Mary nodded. “He just can’t stop being sick. The doctors don’t know what’s wrong. They’re even talking some form of cancer now. He’s got to go for tests at the hospital next week.”

“Oh, Mary, I’m sorry. I had no idea you were coping with that as well.” It seemed very unfair that Mary couldn’t be allowed to mourn Nancy properly, without yet another thing to worry about. Although that was a mean way to think, as even Howard couldn’t have planned an illness to coincide with this. Eleanor tried to muster some sympathy for the man, but she knew too much about him for it to feel completely sincere.

She’d argued with Nancy a few times over the years about Howard, Nancy never able to comprehend why he irritated Eleanor so, which Eleanor in turn understood because he presented such a consummate face to the world. It would have been much easier for their friendships if Mary had confided in Nancy as well about how Howard had behaved in the past decade, although Eleanor also understood why she hadn’t. It would be hard to sit in front of someone who appeared to have as much as Nancy and admit that everything had gone to shit.

Mary leaned in to her ear. “I feel awful for him, he’s so poorly.”

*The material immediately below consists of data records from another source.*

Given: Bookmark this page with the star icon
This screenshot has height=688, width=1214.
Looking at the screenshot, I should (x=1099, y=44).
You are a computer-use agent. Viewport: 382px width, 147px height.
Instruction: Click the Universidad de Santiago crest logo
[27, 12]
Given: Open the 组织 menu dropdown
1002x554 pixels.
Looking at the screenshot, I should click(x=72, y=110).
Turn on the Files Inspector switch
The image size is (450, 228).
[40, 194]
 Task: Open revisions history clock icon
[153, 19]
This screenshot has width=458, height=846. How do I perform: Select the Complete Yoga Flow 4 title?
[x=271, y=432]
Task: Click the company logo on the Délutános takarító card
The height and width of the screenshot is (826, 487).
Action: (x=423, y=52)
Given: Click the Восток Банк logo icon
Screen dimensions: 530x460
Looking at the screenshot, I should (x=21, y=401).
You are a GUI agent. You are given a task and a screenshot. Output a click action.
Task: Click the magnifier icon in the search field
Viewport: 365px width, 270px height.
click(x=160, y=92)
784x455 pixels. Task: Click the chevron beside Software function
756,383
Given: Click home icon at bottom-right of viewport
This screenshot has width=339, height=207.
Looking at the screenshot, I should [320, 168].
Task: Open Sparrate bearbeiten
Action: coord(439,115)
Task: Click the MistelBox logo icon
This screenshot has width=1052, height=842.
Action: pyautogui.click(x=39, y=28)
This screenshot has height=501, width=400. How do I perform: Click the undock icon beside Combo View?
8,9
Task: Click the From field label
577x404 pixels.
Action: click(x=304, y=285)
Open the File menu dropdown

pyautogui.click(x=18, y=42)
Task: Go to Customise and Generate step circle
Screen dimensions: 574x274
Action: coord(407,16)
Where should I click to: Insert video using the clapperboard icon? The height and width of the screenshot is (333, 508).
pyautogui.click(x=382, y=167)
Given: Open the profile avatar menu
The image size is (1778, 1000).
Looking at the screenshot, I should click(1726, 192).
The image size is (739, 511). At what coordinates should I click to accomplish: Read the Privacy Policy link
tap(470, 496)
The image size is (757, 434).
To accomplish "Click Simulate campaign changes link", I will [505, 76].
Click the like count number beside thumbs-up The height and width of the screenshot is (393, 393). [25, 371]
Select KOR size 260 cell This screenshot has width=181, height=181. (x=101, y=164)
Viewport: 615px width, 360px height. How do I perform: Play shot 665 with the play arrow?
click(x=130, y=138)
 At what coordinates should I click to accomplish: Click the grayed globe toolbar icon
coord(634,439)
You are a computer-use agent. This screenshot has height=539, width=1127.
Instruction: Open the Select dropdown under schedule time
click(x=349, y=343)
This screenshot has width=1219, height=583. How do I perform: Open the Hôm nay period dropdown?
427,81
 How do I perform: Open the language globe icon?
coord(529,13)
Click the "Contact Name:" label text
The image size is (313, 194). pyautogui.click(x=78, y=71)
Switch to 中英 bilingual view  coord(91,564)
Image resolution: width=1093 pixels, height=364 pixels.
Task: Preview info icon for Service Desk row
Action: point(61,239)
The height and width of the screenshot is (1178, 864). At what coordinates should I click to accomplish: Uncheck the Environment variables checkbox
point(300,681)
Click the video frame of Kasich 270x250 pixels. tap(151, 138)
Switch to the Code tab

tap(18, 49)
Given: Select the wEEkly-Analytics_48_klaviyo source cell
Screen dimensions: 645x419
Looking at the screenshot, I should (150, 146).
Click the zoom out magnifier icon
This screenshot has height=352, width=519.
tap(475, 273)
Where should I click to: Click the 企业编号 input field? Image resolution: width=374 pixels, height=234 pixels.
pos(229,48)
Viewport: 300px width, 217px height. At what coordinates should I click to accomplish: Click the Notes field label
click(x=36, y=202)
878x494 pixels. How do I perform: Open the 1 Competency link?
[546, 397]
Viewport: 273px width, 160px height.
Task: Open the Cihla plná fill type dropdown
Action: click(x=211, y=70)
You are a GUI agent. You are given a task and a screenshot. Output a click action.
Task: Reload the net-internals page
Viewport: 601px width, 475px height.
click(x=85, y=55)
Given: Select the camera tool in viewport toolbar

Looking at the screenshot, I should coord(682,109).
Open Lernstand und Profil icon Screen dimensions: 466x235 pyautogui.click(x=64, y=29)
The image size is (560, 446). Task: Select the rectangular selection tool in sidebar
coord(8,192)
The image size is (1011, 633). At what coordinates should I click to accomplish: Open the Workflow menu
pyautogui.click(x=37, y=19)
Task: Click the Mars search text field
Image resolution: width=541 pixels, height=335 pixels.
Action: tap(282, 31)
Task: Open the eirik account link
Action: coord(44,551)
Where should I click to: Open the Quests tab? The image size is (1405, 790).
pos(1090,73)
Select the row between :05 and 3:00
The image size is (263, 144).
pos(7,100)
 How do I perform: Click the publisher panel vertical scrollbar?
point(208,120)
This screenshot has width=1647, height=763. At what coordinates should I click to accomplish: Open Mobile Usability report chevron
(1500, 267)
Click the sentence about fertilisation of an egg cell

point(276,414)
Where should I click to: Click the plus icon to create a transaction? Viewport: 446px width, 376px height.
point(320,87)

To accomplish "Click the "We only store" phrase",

“Do you?” Eleanor instantly regretted her words. Maybe she should take a leaf out of Nancy’s book and be more magnanimous about Howard. It was clearly the supportive thing to do. She looked back again and saw Mary and Howard’s daughters flanking their father, but their son was nowhere in sight. “Where’s Marcus?”

“No idea.”

“But wasn’t Nancy his godmother, like me?”

Tears darted into Mary’s eyes. “Yes. I don’t know what’s going on with him. You know how Marcus’s behavior has been deteriorating this last year. Well, it’s suddenly got much worse. I reminded him about the funeral yesterday and he said he’d come, but he didn’t come home last night, and he’s not been picking up his phone all morning.”

A collective hush descended, the vicar took his position at the front of the church, and Eleanor could hear Zara’s deep intake of breath, followed by her slow and steady sobbing.